In the last forty years cultural policy has been dominated by economic value. As modeled and measured by economists, it has increasingly become the arbiter and final legitimation for cultural policy decision making. Even when other public values or goals are admitted, these are held to be best achieved through the allocative efficiencies of ‘the market’, and by inculcating appropriately ‘market rational’ behavior amongst producers and consumers. For some this was the Faustian bargain required to justify public funding, for others the creative entrepreneurial spirit freed from the shackles of the state and its elitist art forms.

In parallel we have seen the continued decline in public funding for culture; the disruption of public media (including journalism and information); the fragmentation and diminution of audiences into market niches and data sources; the erosion of wages and working conditions for cultural workers; a deepening lack of diversity within the sector, and the on- going exclusion of small scale cultural activities from inner cities to name just some. Many of these developments chime with those elsewhere – rising inequality; the disappearance of housing, education and health affordability in the space of a generation; the reduction of citizen entitlements to consumer services; the domination of global development finance over local needs; the erosion of environmental protection and indigenous rights.

There is crisis of the cultural sector - the ecosystem in which it operates and the values that sustain it as a public good. This is part of a wider crisis of our collective culture. This conference hopes to outline new approaches for the future as a matter of urgency. Rather than the stale ideas of creative industries and creative cities, we seek to engage with post- growth and sustainable economics; Indigenous and cultural rights; new approaches to ‘good living’ in the face of human and ecological distress; revisit making and manufacture in cities, as a question of sustainability and equity; and new forms of global cultural connectivity outside the imaginary of a mobile creative class.

**What is asked**
1. Answer these questions from the text on cultural policy:
(a) For how many years has economic value dominated cultural policy?
(b) Which two ideas does the conference call stale?
(c) What has happened to public funding for culture?
2. From the text on cultural policy, list every area or approach the conference says it seeks to engage with in place of the stale ideas.

**Data extract**
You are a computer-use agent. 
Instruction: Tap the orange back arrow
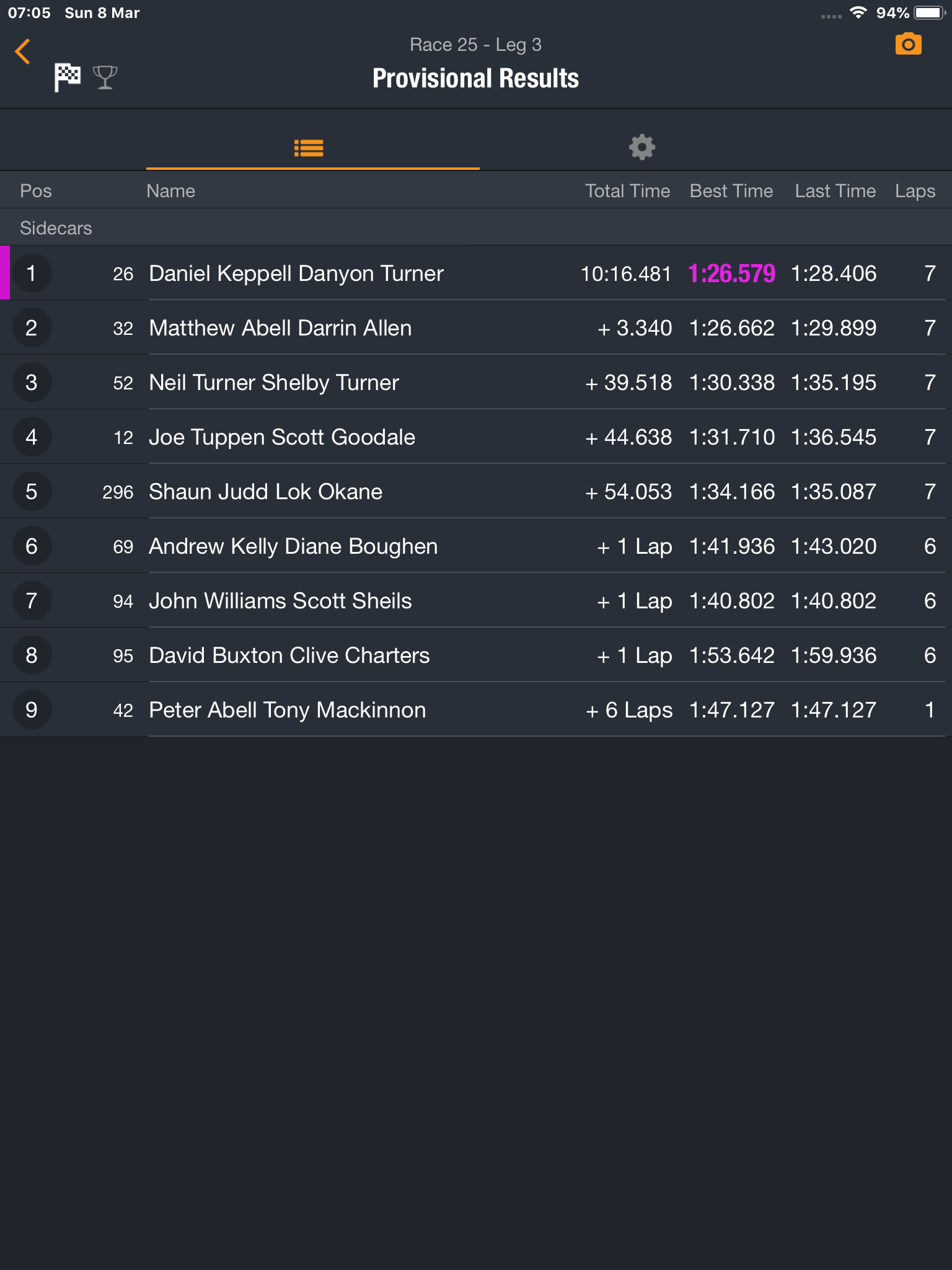tap(22, 51)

**Answers to the tasks**
1.
(a) Forty years.
(b) Creative industries and creative cities.
(c) It has continued to decline.

2.
- Post-growth and sustainable economics
- Indigenous and cultural rights
- New approaches to "good living" in the face of human and ecological distress
- Making and manufacture in cities, as a question of sustainability and equity
- New forms of global cultural connectivity outside the imaginary of a mobile creative class